Required actions ▸
a – Does each statement below agree with the swallowing therapy report? Answer yes or no for each, quoting the report's deciding words. (i) The treatment lasted two consecutive months. (ii) The resident currently eats only lunch and dinner. (iii) Feeding via peg was decreased by 500 calories.
b – How would you translate this sentence from the swallowing therapy report into Spanish: "Resident independently brings the spoon and cup to her mouth and independently eats her sandwich."

Text provided ▸
--------------------
Treatment and Progress:
Resident was gradually given modified food and liquid consistency along with compensation strategies and positions that were tailored for her safety and oral intake increase. Resident performed swallowing exercises to improve pharyngeal propulsion and laryngeal excursion during swallowing, practiced dry and multi swallows to improve swallow sequence, used second swallow and liquid wash down to improve oral and pharyngeal clearance. Learned the use of throat clear and volitional cough strategies and chin tuck position in order to protect her air way during swallowing. She performed oral motor exercises in order to improve oral motor function: mastication, bolus formation and managing, bolus transmitting and clearing oral cavity from food residues. Resident was in sitting position during oral intake in the dining room at regular meal hours (lunch and dinner.)
During therapy sessions, Resident became alert and showed strong will and high motivation. She was humorous, quick witted, pleasant and verbally interactive. Although she was a fast learner, at times she exhibited short term memory deficits and occasional confusion and disorientation episodes. Initially resident required maximum modeling, and tactile and verbal cuing in order to perform tasks accurately. However, gradually, the cues reduced. Treatment was provided for two consecutive months.
Training was provided for the resident’s family members. They participated in mixing her thickened liquids, were taught to identify the prescribed food consistency, practiced the cues to facilitate swallowing strategies, and learned about risks of aspiration and chocking and prevention measures.
Resident currently is able to sit at the table in the dining room and feed herself 60 to 80 percent of her meal. She eats breakfast, lunch and dinner. Her current diet is restricted to nectar thick liquids, pureed food and a soft sandwiches. She requires initial preparation of her tray, due to her vision impairment and occasional verbal encouragement in order to finish her meal. She may also require occasional help filling her spoon or turning the plate in her direction. Resident independently brings the spoon and cup to her mouth and independently eats her sandwich. “Thank you. I can feed myself.” She requests her coffee and often stops the caregiver from removing the tray if she is still working on her sandwich or coffee “I’m not finished yet.” Resident demonstrated mastering of the swallowing strategies such as clearing her throat and re-swallow, volitional cough, and chin tuck in order to protect her airway.
Feeding via peg was decreased by 500 calories. The nutritionist is currently in the process of managing the balance between oral feed and tube feed with the goal of gradual reduction of tube feed.
Modified Barium Swallow Test (MBS) ruled out signs and symptoms of aspiration with the oral intake of nectar thick liquids and pureed food. Thin liquid trails were tolerated with the use of the chin tuck positioning technique. It was also recommended that all oral feeding trials should be administered while the resident is fully aroused and seated in an upright position.
Resident consumed her oral feed trials and meals at the dining room table during regular meal time. The CNA team was working closely with the speech therapist in order to make sure that Mrs. Fleetwood is up and ready for lunch time. Everyone was motivated and excited that Mrs. Fleetwood was eating! The physical therapy team helped us transfer Mrs. Fleetwood to the wheelchair so we could bring her to the dining room.
Oral feeding trials and meals would have not been as effective if they were done in the resident’s bed instead of the dining room. Replicating the natural environment for eating provided sensory and cognitive stimulation: time, place, social environment, smell, sounds, more food and drink choices, and verbal interaction opportunities. In addition, eating in the dining room, stimulated her communication skills and facilitated her arousal and the proper positioning required for safe eating. It also motivated her to participate in her therapy, expedited her healing and made meal time an enjoyable experience.
--------------------
Available data ▸
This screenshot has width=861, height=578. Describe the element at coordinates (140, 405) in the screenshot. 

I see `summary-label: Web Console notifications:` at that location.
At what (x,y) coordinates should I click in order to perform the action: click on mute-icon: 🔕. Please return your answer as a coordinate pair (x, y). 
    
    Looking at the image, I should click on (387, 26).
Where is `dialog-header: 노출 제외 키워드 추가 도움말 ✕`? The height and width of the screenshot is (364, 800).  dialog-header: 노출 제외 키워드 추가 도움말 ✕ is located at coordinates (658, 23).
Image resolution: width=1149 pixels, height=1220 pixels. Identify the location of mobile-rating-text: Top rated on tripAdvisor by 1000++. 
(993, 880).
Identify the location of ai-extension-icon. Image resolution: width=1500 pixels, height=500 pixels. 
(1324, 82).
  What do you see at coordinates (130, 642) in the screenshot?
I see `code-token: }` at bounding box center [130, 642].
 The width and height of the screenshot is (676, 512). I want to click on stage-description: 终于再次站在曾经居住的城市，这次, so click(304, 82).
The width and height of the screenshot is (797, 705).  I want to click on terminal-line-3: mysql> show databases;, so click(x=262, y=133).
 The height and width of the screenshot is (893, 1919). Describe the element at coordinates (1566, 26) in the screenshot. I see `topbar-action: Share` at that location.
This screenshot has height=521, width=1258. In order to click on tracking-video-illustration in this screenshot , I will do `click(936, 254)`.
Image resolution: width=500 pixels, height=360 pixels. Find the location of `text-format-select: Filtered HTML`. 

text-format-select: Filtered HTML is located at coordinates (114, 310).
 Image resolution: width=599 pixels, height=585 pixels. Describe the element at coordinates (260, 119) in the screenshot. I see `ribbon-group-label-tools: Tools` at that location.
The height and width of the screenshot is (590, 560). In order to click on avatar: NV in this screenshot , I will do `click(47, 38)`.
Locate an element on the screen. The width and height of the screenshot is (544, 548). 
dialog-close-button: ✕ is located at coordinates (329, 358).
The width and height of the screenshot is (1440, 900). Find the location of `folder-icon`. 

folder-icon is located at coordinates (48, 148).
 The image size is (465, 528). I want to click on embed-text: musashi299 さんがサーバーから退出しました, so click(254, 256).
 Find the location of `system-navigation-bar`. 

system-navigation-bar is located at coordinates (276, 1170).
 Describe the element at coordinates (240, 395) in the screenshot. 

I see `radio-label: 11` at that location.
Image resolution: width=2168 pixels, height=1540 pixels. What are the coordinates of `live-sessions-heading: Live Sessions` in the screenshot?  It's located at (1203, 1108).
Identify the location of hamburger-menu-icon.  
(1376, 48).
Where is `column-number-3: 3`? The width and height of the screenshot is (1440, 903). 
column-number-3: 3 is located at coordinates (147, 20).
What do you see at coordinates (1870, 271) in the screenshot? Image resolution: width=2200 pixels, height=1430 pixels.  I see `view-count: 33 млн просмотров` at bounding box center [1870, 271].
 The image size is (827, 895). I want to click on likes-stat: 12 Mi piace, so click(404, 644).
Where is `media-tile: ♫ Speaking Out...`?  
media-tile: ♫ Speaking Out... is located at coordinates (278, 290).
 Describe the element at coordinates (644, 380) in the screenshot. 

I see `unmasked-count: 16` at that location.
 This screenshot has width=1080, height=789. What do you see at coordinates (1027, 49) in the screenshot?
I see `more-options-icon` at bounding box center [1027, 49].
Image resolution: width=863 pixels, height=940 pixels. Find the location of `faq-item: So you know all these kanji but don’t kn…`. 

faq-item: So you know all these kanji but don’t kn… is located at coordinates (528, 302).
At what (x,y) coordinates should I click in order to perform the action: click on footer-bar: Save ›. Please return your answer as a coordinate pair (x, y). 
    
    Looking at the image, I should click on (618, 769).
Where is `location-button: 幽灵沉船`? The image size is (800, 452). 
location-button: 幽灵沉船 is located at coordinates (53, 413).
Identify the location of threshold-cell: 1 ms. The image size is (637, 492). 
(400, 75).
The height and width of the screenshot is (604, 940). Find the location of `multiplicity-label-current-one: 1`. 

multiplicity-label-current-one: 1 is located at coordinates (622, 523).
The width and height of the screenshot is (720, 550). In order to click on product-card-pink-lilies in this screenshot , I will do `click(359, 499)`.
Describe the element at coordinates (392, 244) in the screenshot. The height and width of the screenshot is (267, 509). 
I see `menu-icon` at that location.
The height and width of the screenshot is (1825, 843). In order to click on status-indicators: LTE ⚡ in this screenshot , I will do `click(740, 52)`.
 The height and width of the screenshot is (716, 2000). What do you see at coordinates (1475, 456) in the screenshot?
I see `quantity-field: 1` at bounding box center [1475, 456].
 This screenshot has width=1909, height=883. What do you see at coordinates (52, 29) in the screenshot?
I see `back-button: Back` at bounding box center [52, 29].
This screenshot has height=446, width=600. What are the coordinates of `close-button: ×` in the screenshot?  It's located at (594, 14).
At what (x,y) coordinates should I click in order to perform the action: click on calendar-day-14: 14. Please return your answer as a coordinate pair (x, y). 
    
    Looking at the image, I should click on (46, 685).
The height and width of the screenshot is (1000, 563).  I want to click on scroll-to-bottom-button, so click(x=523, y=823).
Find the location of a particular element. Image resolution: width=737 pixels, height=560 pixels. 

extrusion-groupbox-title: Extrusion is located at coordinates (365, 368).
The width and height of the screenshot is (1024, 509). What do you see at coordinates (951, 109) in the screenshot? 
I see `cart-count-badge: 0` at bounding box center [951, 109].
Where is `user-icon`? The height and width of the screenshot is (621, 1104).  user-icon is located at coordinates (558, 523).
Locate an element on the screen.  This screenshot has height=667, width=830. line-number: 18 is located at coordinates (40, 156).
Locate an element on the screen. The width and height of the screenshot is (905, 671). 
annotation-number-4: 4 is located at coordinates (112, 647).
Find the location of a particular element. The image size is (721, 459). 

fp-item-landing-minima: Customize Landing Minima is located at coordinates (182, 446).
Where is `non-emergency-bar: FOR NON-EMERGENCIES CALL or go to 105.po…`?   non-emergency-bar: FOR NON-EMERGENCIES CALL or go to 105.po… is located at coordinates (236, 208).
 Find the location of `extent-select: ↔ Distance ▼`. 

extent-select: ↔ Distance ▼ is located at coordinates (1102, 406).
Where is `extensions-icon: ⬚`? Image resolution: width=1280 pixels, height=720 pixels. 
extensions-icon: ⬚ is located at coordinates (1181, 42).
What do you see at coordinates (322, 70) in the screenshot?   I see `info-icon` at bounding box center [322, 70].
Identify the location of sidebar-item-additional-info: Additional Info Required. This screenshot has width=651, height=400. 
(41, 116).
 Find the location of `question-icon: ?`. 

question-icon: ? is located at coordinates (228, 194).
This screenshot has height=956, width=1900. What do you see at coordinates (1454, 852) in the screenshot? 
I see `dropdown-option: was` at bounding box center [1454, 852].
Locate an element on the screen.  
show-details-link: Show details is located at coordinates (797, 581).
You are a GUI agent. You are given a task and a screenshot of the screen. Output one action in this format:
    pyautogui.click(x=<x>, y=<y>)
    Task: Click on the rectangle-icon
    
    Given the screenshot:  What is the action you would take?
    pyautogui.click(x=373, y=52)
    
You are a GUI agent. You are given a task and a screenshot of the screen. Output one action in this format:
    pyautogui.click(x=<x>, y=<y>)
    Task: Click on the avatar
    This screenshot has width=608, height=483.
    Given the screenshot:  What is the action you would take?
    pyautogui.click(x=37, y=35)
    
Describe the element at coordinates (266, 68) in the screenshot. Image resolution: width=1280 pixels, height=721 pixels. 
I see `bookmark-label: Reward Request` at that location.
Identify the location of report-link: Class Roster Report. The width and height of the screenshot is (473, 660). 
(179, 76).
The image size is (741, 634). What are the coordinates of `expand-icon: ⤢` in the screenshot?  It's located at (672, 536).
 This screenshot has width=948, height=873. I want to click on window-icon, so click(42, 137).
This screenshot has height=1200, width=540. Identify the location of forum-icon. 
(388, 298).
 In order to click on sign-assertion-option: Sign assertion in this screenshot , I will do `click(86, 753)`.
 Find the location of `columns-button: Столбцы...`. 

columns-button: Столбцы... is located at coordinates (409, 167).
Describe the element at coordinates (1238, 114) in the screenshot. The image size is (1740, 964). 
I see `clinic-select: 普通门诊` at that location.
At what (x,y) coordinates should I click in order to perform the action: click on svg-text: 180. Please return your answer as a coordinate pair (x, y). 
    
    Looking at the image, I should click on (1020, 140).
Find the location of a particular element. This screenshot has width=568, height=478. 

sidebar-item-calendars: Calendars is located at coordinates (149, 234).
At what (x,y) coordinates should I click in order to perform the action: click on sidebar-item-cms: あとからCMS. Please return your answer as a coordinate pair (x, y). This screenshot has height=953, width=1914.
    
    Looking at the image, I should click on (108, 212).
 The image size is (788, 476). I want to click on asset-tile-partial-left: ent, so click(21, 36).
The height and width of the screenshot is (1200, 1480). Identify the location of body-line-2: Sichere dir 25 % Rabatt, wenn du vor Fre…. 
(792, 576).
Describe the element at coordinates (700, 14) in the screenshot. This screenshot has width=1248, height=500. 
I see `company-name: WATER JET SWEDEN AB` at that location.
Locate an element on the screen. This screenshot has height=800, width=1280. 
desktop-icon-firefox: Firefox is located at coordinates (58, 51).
--------------------
Expected results ▸
a –
(i) Yes: "Treatment was provided for two consecutive months."
(ii) No: "She eats breakfast, lunch and dinner."
(iii) Yes: "Feeding via peg was decreased by 500 calories."

b – La residente se lleva de forma independiente la cuchara y la taza a la boca y come su sándwich de forma independiente.